* ACTIVITY LIST:
a: Could you rework the Pressmennan Wood passage, starting at the words "The Rainbow, a" and stopping after "to turn back.", with "one-armed man" swapped for "stranger"?
b: Which places are named in the Pressmennan Wood passage?
c: How might the Pressmennan Wood passage go on? Carry it forward after its final sentence.
DOCUMENT EXCERPT START
The Rainbow, a beautiful illusion.
*
As I drove back from my walk by the shore I saw the one-armed man again striding along the main road back towards town — not on the pavement but in the road itself, his empty sleeve flapping in the breeze. Should I have stopped and offered a lift? By the time I had pondered the matter I had gone too far, it seemed, to turn back.
*
Not the Lakes then, but a couple of days later I did find a lake. The bright morning tempted me out and I drove the few miles out to Pressmennan Wood, bumping along the rutted track to the parking space. The wood cloaks the steep northern slopes of Deuchrie Dod, a 1000’ outlier of the Lammermuirs. The wood is now managed by the Woodland Trust and contains the remnants of some very ancient woodland, most of which is to be found in the valley, the upper slopes now mainly conifers. The Trust is gradually clearing these to make way for native broadleaf trees.
DOCUMENT EXCERPT END
EXCERPTED DATA START
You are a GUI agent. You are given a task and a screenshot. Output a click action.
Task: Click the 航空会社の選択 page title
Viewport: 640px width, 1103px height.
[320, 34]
EXCERPTED DATA END
EXCERPTED DATA START
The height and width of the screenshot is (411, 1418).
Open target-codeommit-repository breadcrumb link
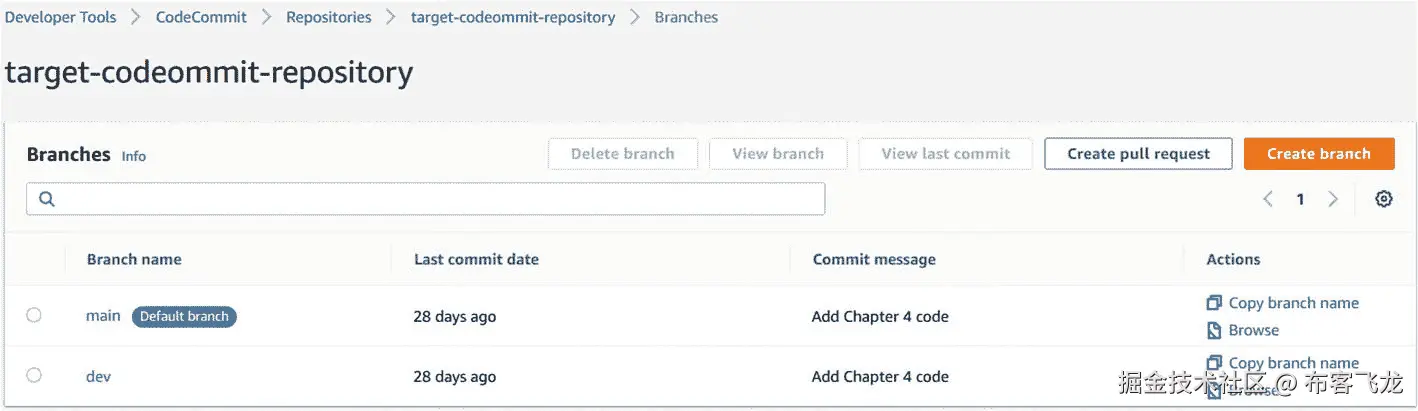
EXCERPTED DATA END
EXCERPTED DATA START
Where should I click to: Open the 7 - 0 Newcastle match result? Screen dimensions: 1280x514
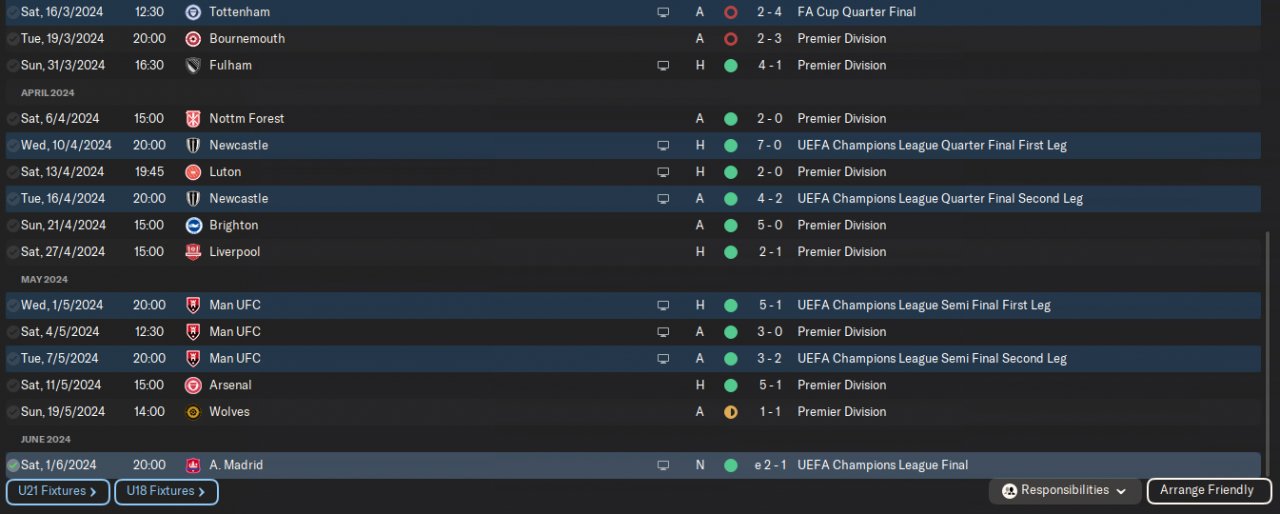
EXCERPTED DATA END
* OUTPUTS BY TASK:
a:
The Rainbow, a beautiful illusion.
*
As I drove back from my walk by the shore I saw the stranger again striding along the main road back towards town — not on the pavement but in the road itself, his empty sleeve flapping in the breeze. Should I have stopped and offered a lift? By the time I had pondered the matter I had gone too far, it seemed, to turn back.

b:
- the Lakes
- Pressmennan Wood
- Deuchrie Dod
- the Lammermuirs

c:
The jewel of the walk is a slender lake about a mile long which runs along the valley. It is an artificial lake formed in 1819 by a Mr. Nesbit by damming Bennet’s Burn. It was apparently well stocked with trout, perch and carp. Like much of East Lothian, the area was owned by the Hamiltons, who have provided the succession of Earls of Haddington to this day. In the late 17th Century, Sir Robert Hamilton had as one his titles Lord Pressmennan.
The first section of the walk proceeds along the southern shore of the lake. Near the head of the lake on a steep ridge is a stand of windblown trees I once painted.
The Ridge above Pressmennan Lake
Unfortunately, I have no other paintings of this place, a shortcoming I will have to remedy, but I took my camera along.
I walked in the shadow of Deuchrie Dod, but the sun lit up the trees on far side of the lake. The waters were well populated with mallards and a family of swans. Eventually I left the lake behind — temporarily — and ascended to the main forest track. The ranks of conifers rose up to my right, the sun just beginning to slant through the upper reaches.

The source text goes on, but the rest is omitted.